Deux frustrations, une même cause
Sinecta n'a pas commencé par une idée de produit. Tout a commencé avec deux piles de travail qui ne diminuaient jamais.
La première pile se trouve dans la gestion des contrats. Un prestataire informatique vend des licences, des heures et des services via une poignée de portails — Microsoft, SentinelOne, ALSO, Pax8 — et enregistre le tout dans Autotask. Chaque mois, les quantités changent. Chaque mois, quelqu'un ouvre des exports, traque les écarts et met à jour des lignes de contrat. Non pas parce que c'est difficile, mais parce que personne n'a jamais appris au système à le faire lui-même.
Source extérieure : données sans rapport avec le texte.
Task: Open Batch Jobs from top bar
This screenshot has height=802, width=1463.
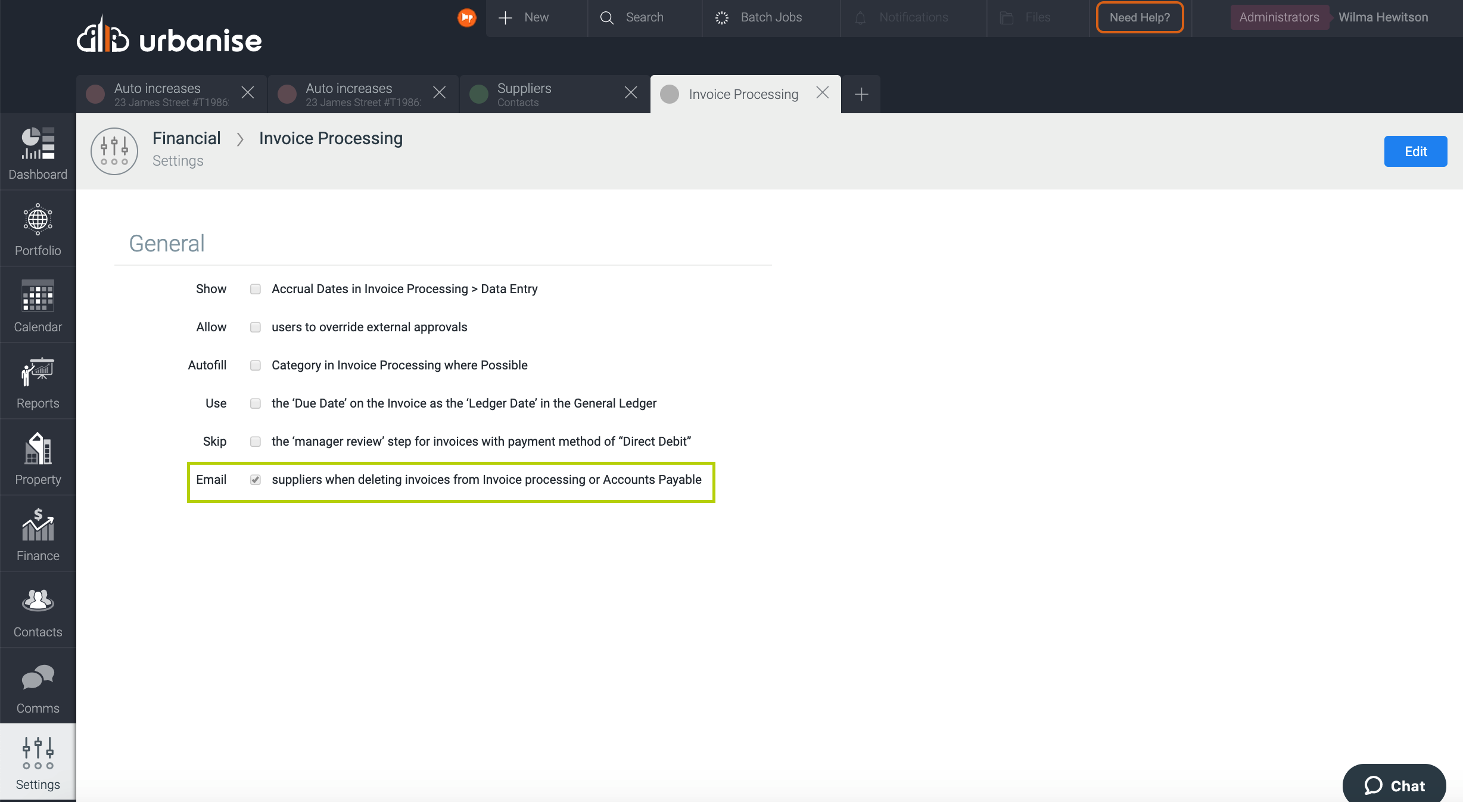Action: click(759, 17)
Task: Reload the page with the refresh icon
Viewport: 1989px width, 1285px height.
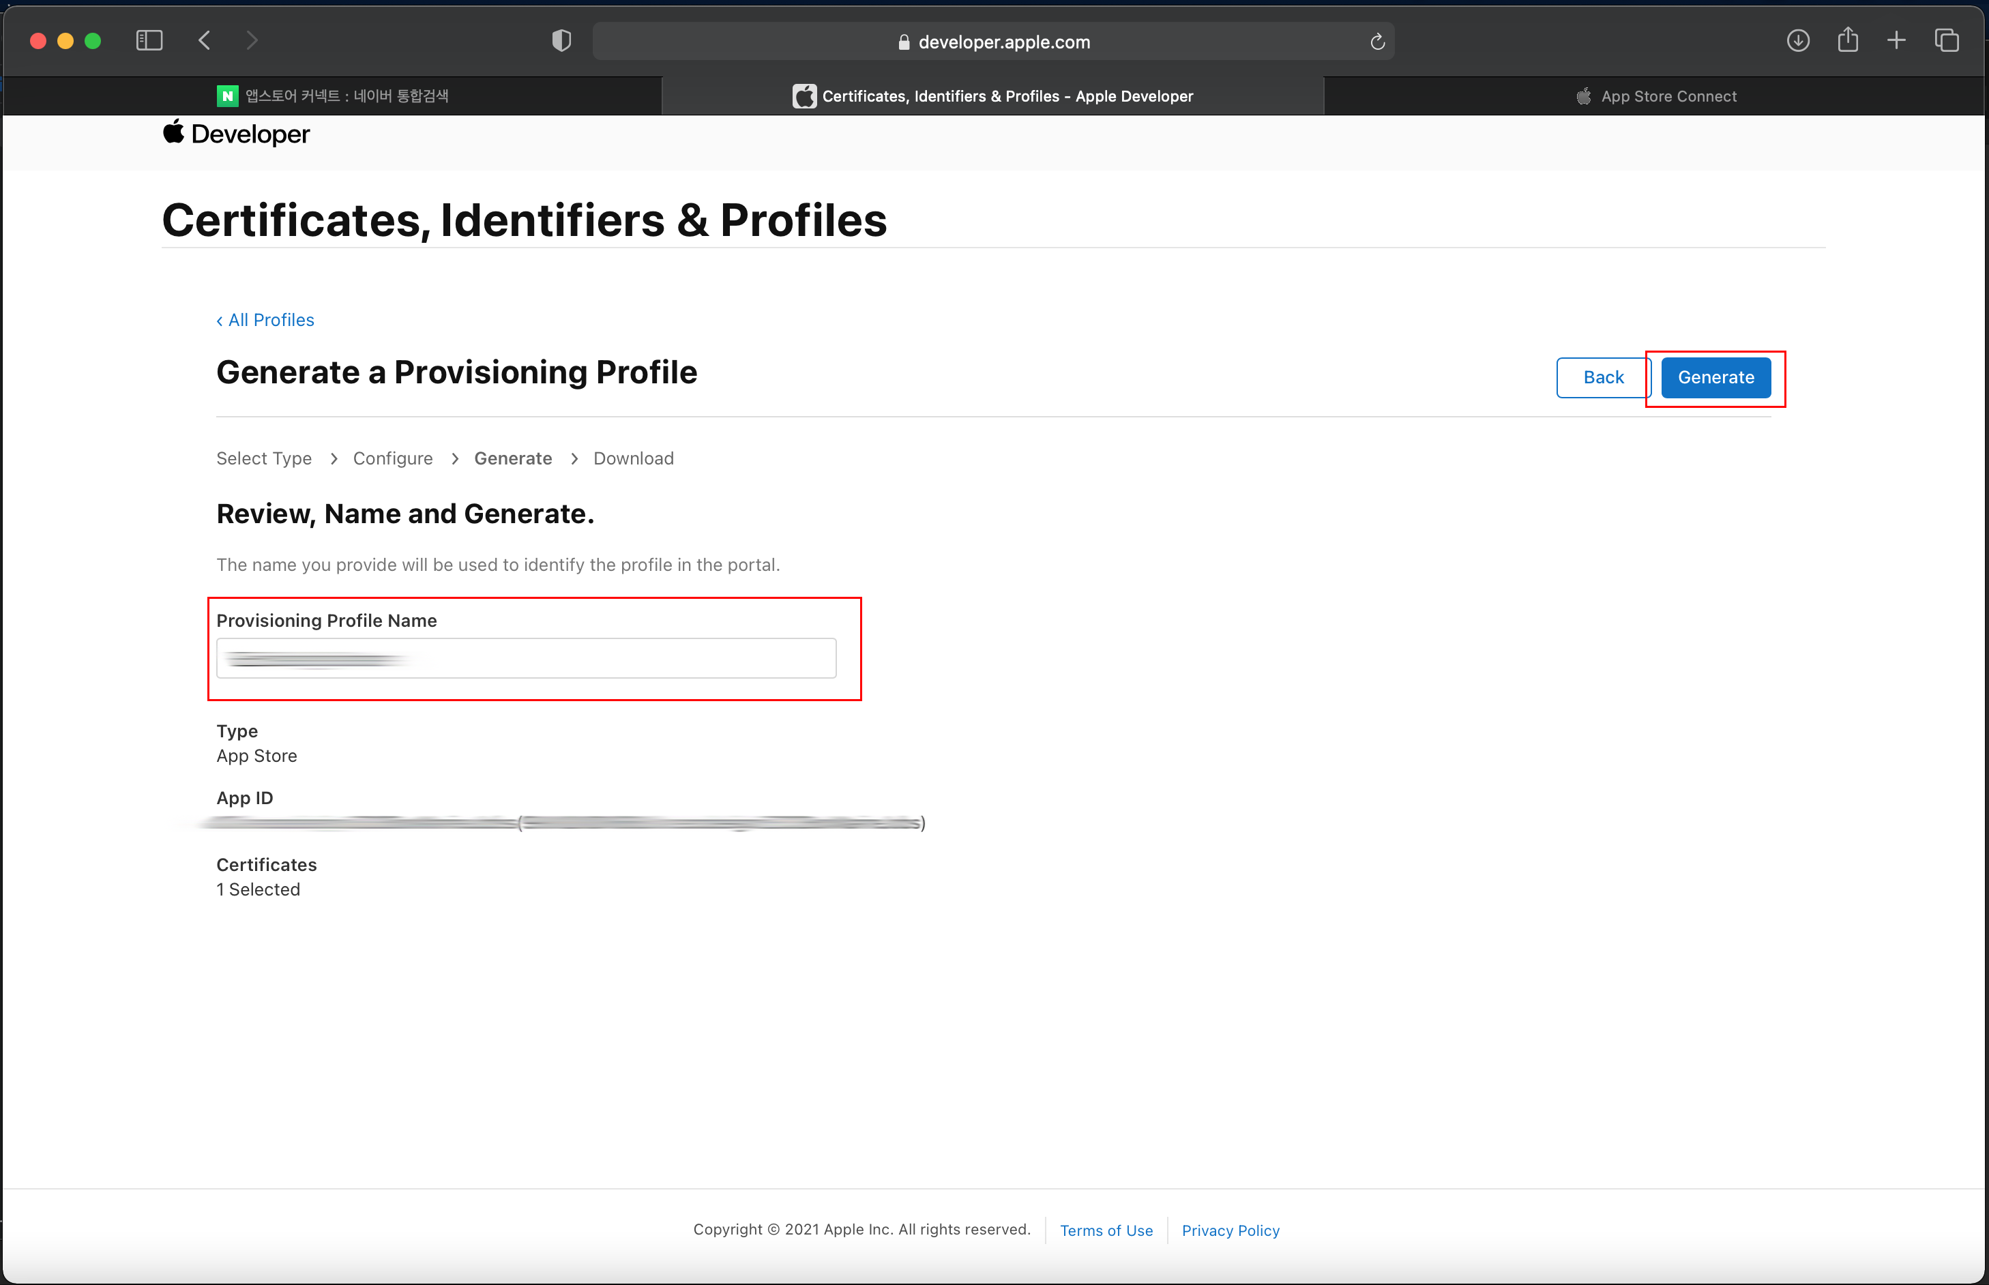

La seconde pile se trouve du côté de la conformité. NIS2 et ISO 27001 exigent une politique, un registre des actifs, des évaluations fournisseurs et un plan de continuité — ainsi que la preuve que tout se tient. Dans les faits, cela vit dans des documents Word, des tableurs épars et la mémoire d'un collègue. À la prochaine campagne d'audit, la recherche recommence.
Deux problèmes très différents, un même fond : un savoir qui existe bel et bien, mais qui n'est consigné nulle part où un système puisse s'en servir. Nous avons créé Sinecta pour donner une place à ce savoir — et faire disparaître le travail répétitif qui l'entoure.
Nous ne construisons pas de boîte noire. Ce que fait notre logiciel doit pouvoir être expliqué : à un collègue, à votre client et à un auditeur. C'est pourquoi nous montrons toujours d'où vient un chiffre et pourquoi un statut est ce qu'il est.
« Si un système connaît déjà la réponse, plus personne ne devrait la chercher à la main. »
D'où le nom Sinecta : du latin sine (sans) et acta (actions) — sans actions. C'est ce que doit devenir le travail répétitif.